2. Calling in vs. calling out
You may have heard of the phrases “calling in” and “calling out” before. These are two different ways of addressing a person’s crappy language, attitudes or behaviour.
"Calling out" is addressing something in the moment. It could mean face to face in front of whoever is there or directly responding to what someone’s said. For example, if someone was to use a homophobic word like “fag”, you could respond directly with something like:
“Hey, that really isn’t okay. I’d appreciate you not using that word, particularly around me.”
“Woah, just a heads up – that word is really offensive to people who are gay.”
“I think you should use a different word – the one you just used is pretty upsetting to a lot of people.”
"Calling in" means chatting to someone more privately and in depth, explaining how their behaviour wasn’t okay. Because it's a little more private, it's easier to provide extra information or education about what's just gone down.
For example, having a personal conversation with someone at a later time, acknowledging what their intentions might have been and assisting them to understand why they’ve done or said something problematic. Using the same example, you could chat to someone later and say something like:
“Hey, in our conversation earlier today I noticed you using this word. I just want to let you know that it’s actually pretty upsetting to a lot of people, especially gay guys. It’s a word that has been used with quite a lot of hate and violence towards people, and that’s how it’s taken, even if you don’t mean it that way. I’m happy to talk to you about it more if you’d like.”
3. Challenge crappy language
Statistically, the type of discrimination that young LGBTQIA+ people experience in school the most is offensive language used by people around them. That’s why when words like “gay” are thrown around casually to mean “bad”, they can have a serious impact on people.
Language can also extend to things like biphobic stereotypes, offensive comments about intersex people, transphobic statements and anything that erases or diminishes the identity of LGBTQIA+ people.
If you hear words being said that make you or people you know feel uncomfortable, or witness a joke that's really iffy and makes people around you look uncomfortable, it can be a great idea to have a chat with the person who used the words so they can understand better. Try the calling in technique we outlined before.
If you’re worried they used the language deliberately to be harmful against LGBTIQ+ people, you shouldn’t have to put yourself at risk to challenge their language. In these instances, finding supportive networks or allies to support you is the most important thing.
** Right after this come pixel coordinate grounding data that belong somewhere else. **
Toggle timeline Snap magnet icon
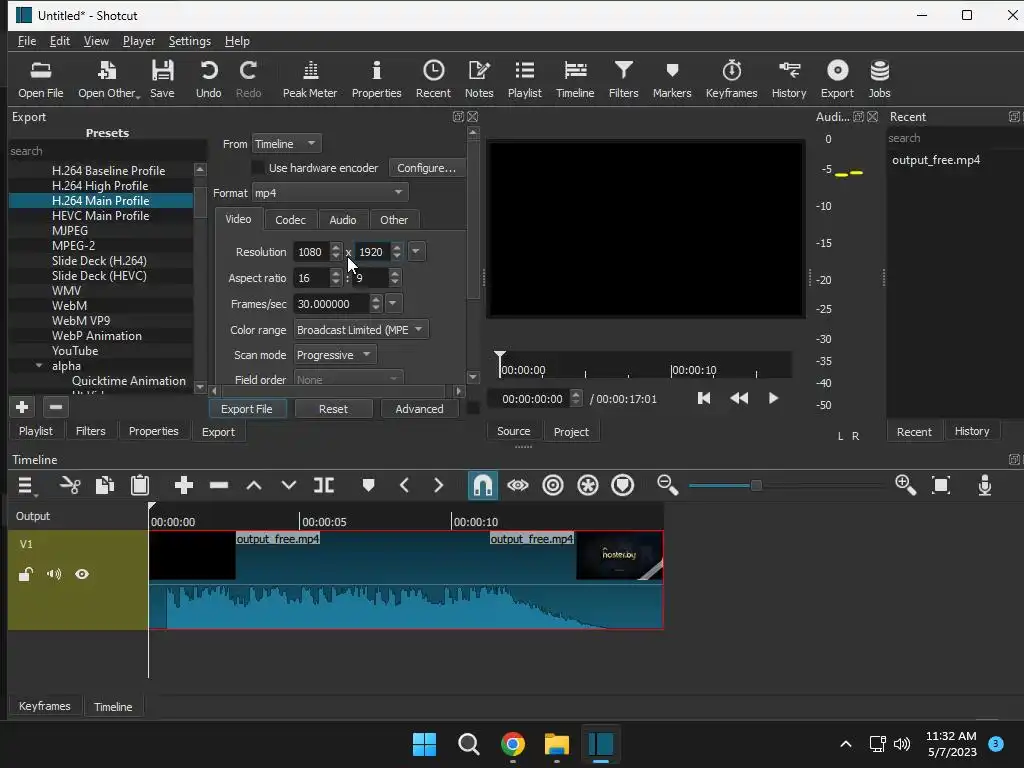Viewport: 1024px width, 768px height. pyautogui.click(x=482, y=485)
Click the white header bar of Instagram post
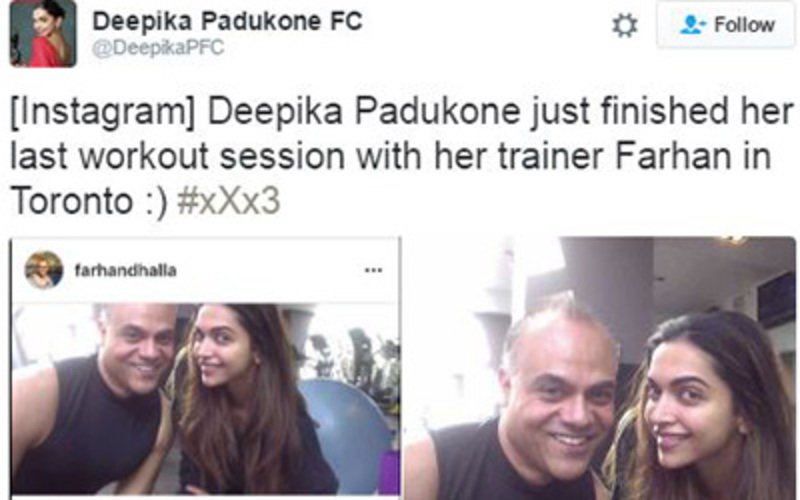 [x=205, y=270]
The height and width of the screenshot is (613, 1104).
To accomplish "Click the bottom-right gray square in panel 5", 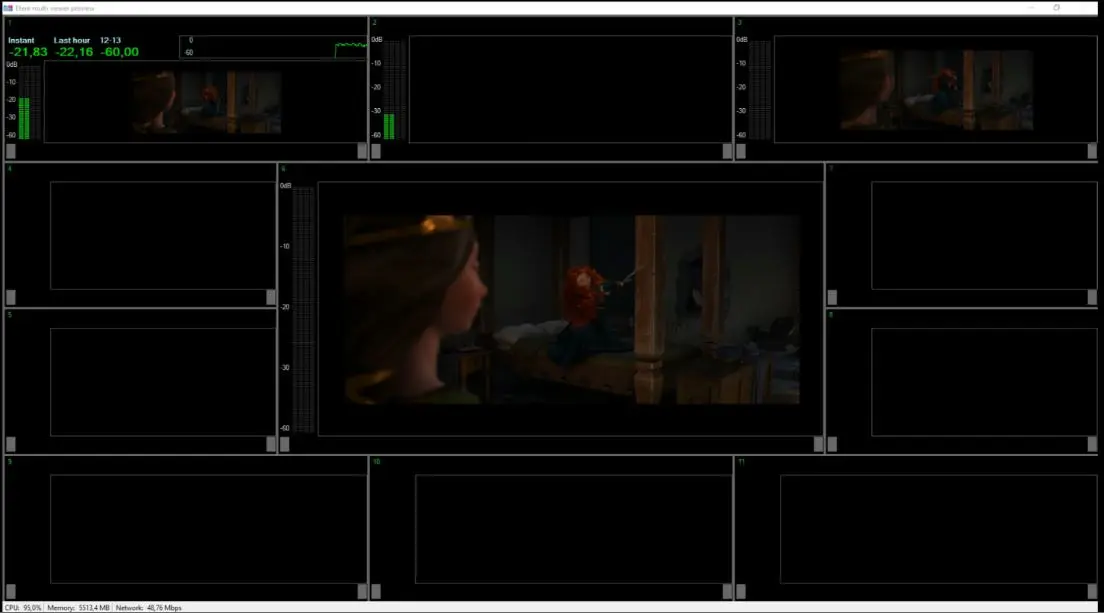I will [270, 444].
If you feel comfortable, link them some resources later or have a friend explain how they’ve used offensive language. Speaking of...
4. Use Your Allies
Having allies close by can mean that the burden of challenging all queerphobia doesn’t fall just on you – that would be way too much for just one person!
If you’re around supportive people, have a conversation about how they can be the best allies to you. Particularly if they’re not impacted by queerphobia (i.e. they’re straight and/or cisgender), explain how these things do impact you and your community. If they’re a good ally, they’ll definitely want to have your back.
This could mean calling out crappy language when they hear it, correcting people if they misgender you, educating the people in their networks or even standing next to you at an LGBTQIA event or rally.
5. Be an ally yourself!
Being part of this beautiful LGBTQIA+ community means we can be allies to other people too, the way we’d hope they be to us. Not all of us are ALL the letters within LGBTQIA+ acronym, which means there’ll be some forms of discrimination that we can stick up for that doesn’t directly affect us.
For example, if you’re a cisgender queer person, calling out transphobic behaviour or correcting someone who misgenders a trans person makes a huge difference. It means that trans or gender diverse people don’t have to do it all themselves. If you’re gay and not impacting by biphobia or biphobic statements, you should still do your best to call it out when you do hear it!
If you’re a white person the same thing goes. Calling out racism and sticking up for your fiends who are Queer, Trans, Intersex People of Colour (QTIPOC) is your job as an ally!
The LGBTQIA+ community has the opportunity to feel like a safe, supportive and warm place. The best way to contribute to that is to challenge oppression that might not impact you personally but other people in our community.